P-BC-1 - A National Blood Supplier Starting a Paid Donor Model: Our Experience

In 2023, in response to a decline in the U.S. donor base, our blood center launched a pilot to improve platelet inventory and increase the donor base by incorporating paid collections of AB plasma and platelets (Plt).  A focus of this pilot is to evaluate the impact of paid collections on volunteer donor recruitment and transfusion safety.  This abstract summarizes early outcomes and program benefits.

Study

Design/Methods:

Through only digital marketing, distinct from the blood center’s volunteer donor outreach, donors were recruited to the plasma center beginning in October 2023.  Donors with a platelet count ≥ 150k at the first source plasma (SP) donation are eligible to donate Plt after their second SP donation, which must be 21 days after their first SP donation.  Product yield and donor total blood volume are monitored to ensure plasma loss remains within FDA-defined limits.  Donors must meet eligibility criteria per the Plasma Protein Therapeutics Association (PPTA), AABB, and the FDA.  All transfusible products are pathogen-reduced using FDA-approved pathogen reduction technology.
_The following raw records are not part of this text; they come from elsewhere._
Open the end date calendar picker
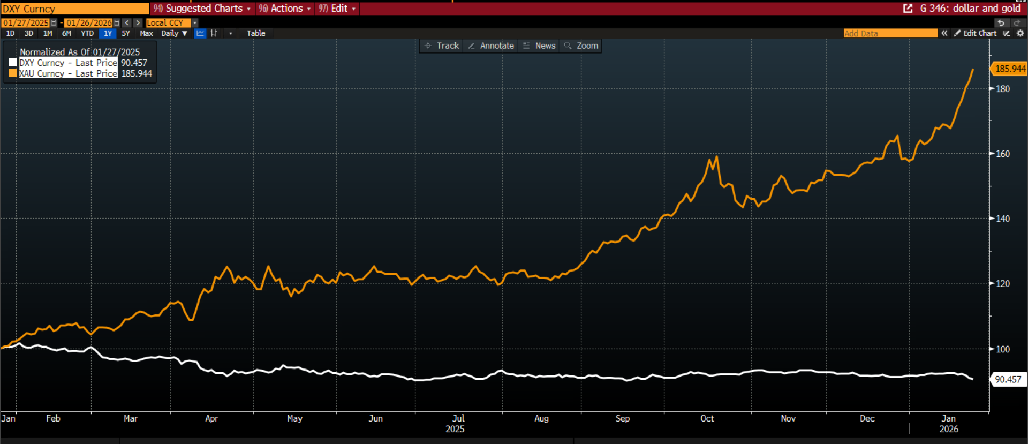Viewport: 1028px width, 444px height. 117,23

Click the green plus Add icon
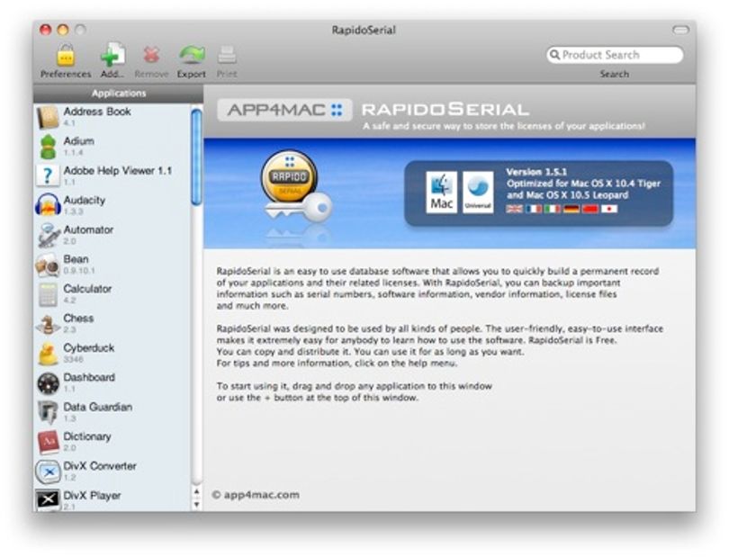pos(113,55)
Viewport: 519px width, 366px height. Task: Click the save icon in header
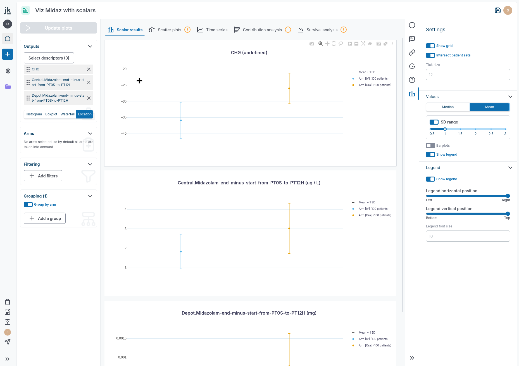497,10
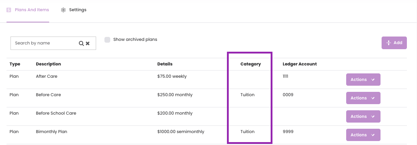The height and width of the screenshot is (145, 417).
Task: Toggle the Show archived plans checkbox
Action: [x=107, y=40]
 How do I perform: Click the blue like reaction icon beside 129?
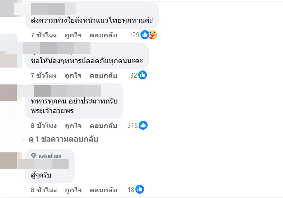coord(144,35)
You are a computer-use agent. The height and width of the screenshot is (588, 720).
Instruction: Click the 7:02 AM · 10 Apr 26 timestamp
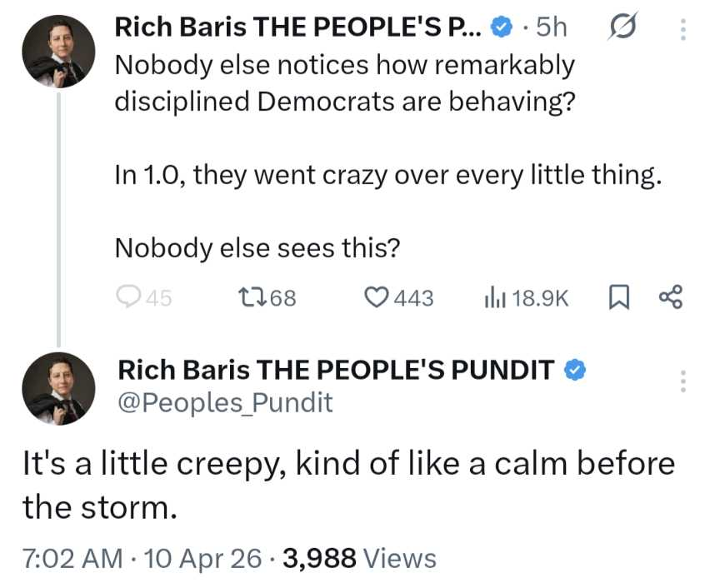click(143, 558)
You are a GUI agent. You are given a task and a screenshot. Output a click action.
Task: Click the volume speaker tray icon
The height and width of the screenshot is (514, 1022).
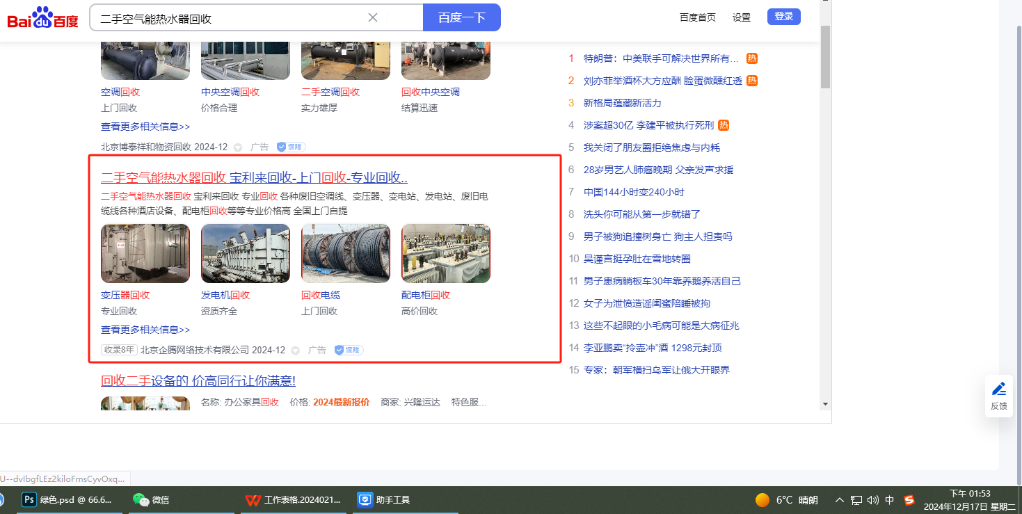872,499
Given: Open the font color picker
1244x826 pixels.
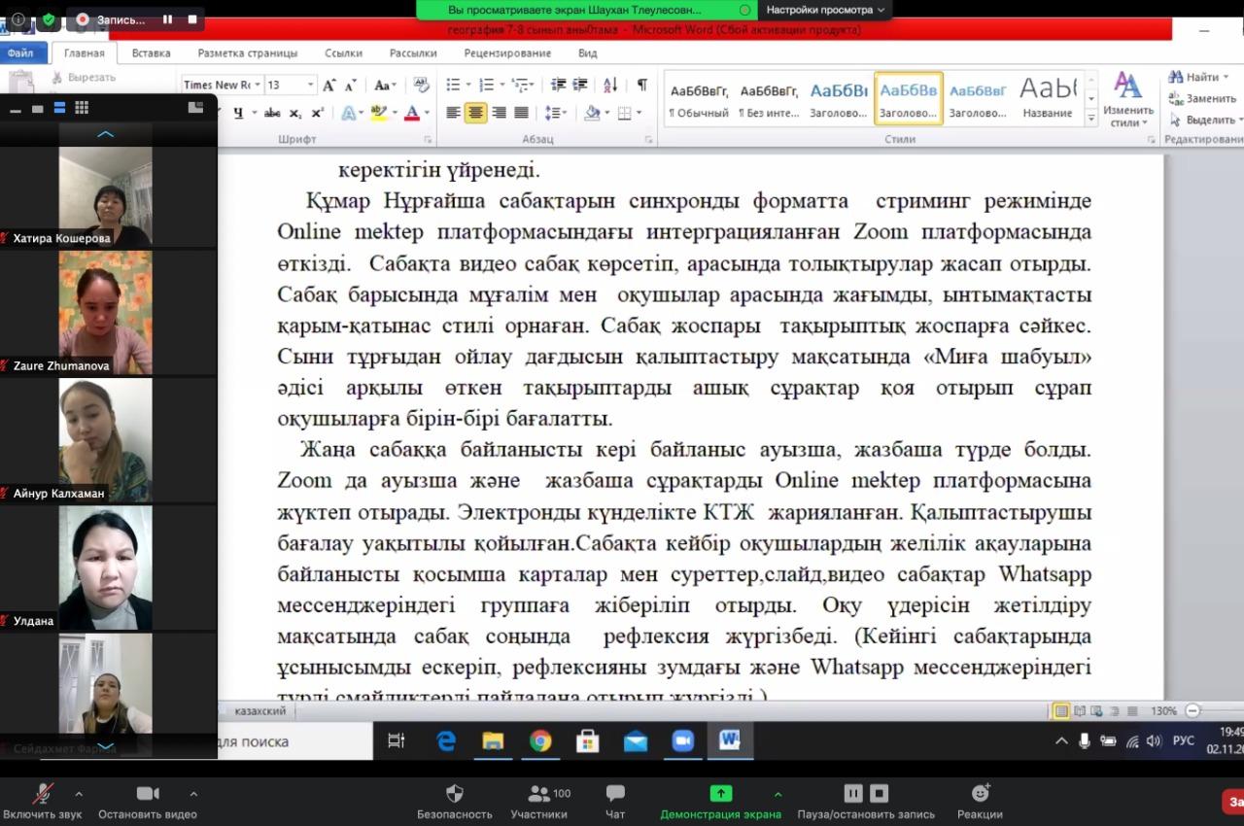Looking at the screenshot, I should click(x=426, y=113).
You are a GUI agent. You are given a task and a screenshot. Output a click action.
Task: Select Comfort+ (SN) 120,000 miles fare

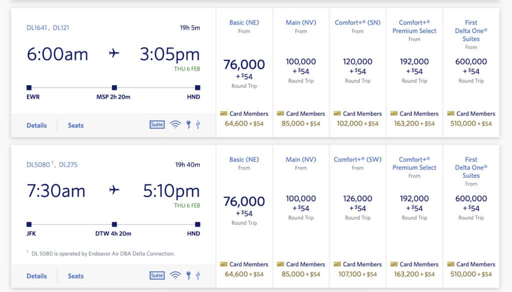pyautogui.click(x=358, y=66)
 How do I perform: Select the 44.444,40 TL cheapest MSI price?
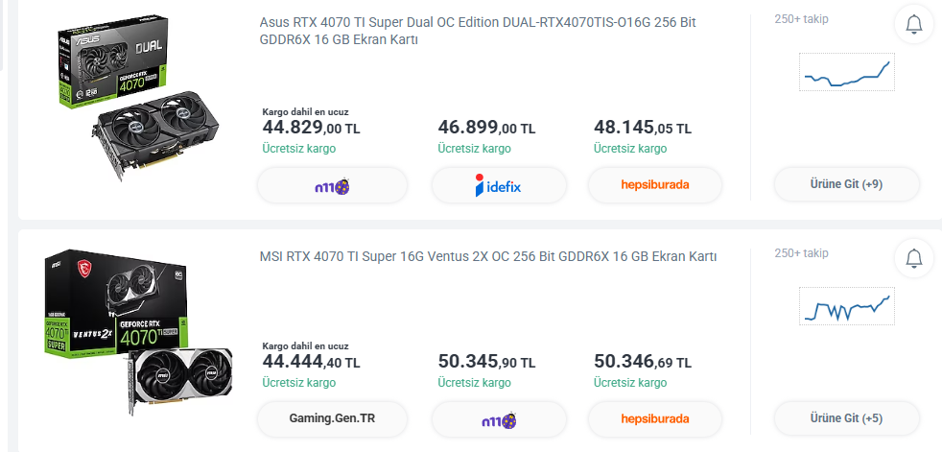click(311, 362)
All donations are tested for FDA and PPTA required infectious disease markers which includes hepatitis A virus and Parvovirus and screened for HLA antibodies.

Results/Findings:

Since initiating SP collections in October 2023, and Plt donations in January 2024, the program has shown steady growth to nearly 1,200 donors.  Table 1 highlights key demographics of paid versus volunteer donors from the same region (May 2024-May 2025).  Paid donors were younger on average than volunteer donors, and skew slightly more towards the male sex.  Paid donor demographics are closer to evenly distributed in terms of Caucasian versus non-Caucasian donors than volunteer donors.  Donation frequency (number of successful donations divided by the number of donors in a 12-month time period) was higher among paid donors, contributing to the program’s success.  To date, only 1% of our active paid donor base were previously active volunteer donors.  Two donors in the program were confirmed HBV-positive, no HIV/HCV-positive donors were identified, demonstrating a good early safety profile.

Conclusions:

We observed limited impact to the volunteer donor base.  No increase in HIV/HBV/HCV-positivity was detected.  Additional benefits include a younger, more diverse donor base and the ability to rapidly scale platelet and transfusible plasma collections through increased recruitment and shifting compensation during inventory shortages.  Early results support continued expansion of this program.